Study says that exercise could help your body respond better to Covid-19 vaccine
As someone who’s into fitness, you probably know by now that regular exercise helps reduce the chance of you getting unwell and catching diseases. Research shows that all you need to do is spend half an hour, five days each week on physical activity. This is all the more important now as we are collective – all around the world – trying to protect ourselves against a deadly virus! #stayalert
Even if you haven’t been vaccinated yet, exercising helps boost your immune system which will be sorely needed in the event that you’re unlucky enough to get infected. Don’t just take our word for it – a study has shown that you’re less likely to be hospitalised or face more serious consequences if you exercise for 150 minutes each week compared to 10 minutes or less.
But that’s not all: Studies are starting to emerge that suggest working out can also contribute to better vaccine response.
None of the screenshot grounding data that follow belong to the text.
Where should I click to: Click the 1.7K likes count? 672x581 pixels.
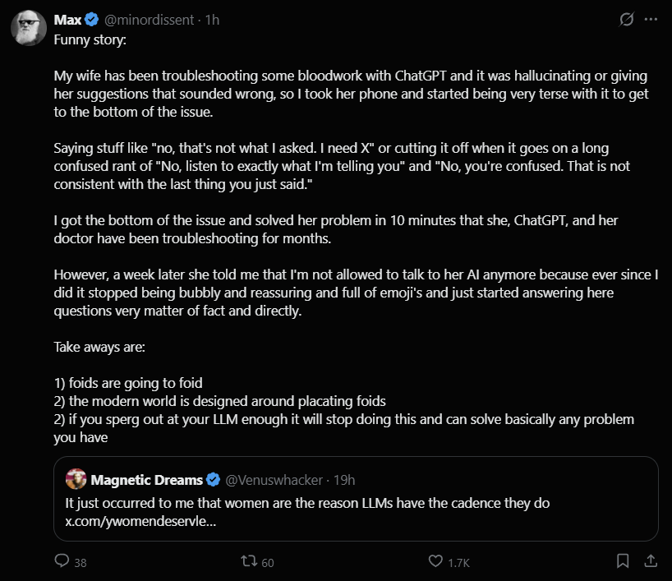pos(459,563)
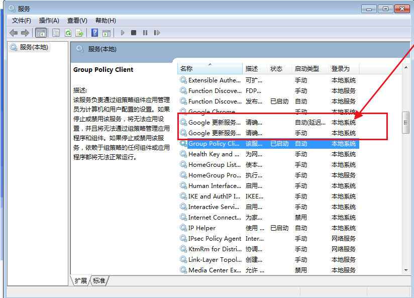
Task: Sort list by 名称 column header
Action: point(186,69)
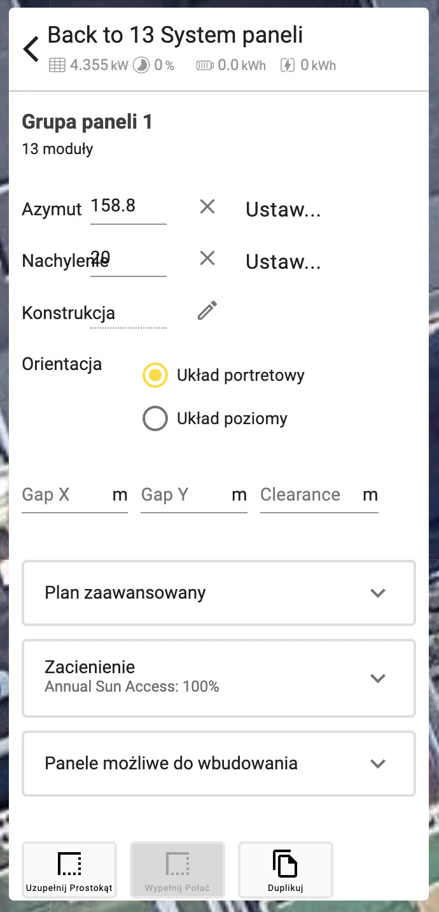This screenshot has width=439, height=912.
Task: Click the battery kWh icon in header
Action: click(205, 65)
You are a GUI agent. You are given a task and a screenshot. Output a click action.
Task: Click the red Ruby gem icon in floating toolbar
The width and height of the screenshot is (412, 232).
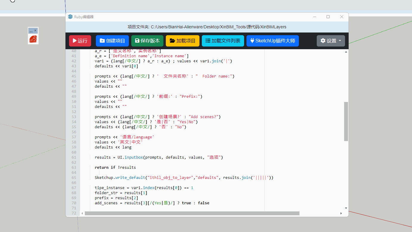point(33,39)
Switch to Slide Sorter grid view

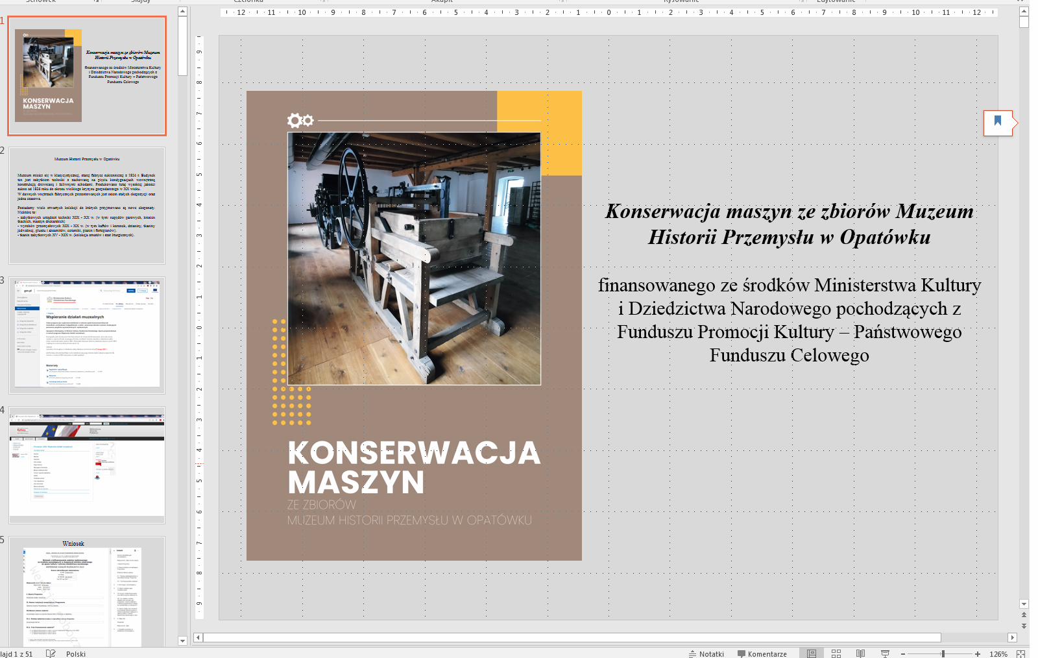(x=836, y=653)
While there isn’t enough known yet about the impact of exercise on particular Covid-19 vaccines, experts have looked at how exercise, in general, can prime your body in a way that will lead to possible better vaccine response.
For one, people with pre-existing conditions are more susceptible to more critical impacts from Covid-19 so the healthier you are, the better! #keeppumping Working out also reduces stress and more importantly, brings down inflammation in the body. Finally, exercise makes your immune system stronger, and vaccination essentially is an exercise in triggering an immune response.
So just keep to your workout routines. You don’t have to change much even if your vaccination date is upcoming. You might not want to push harder than you usually do the day or so before your jab though, because a sore body will not be a fun addition to potential side effects from the vaccination.
As always, you should consult a physician before starting any fitness plans for safety and peace of mind.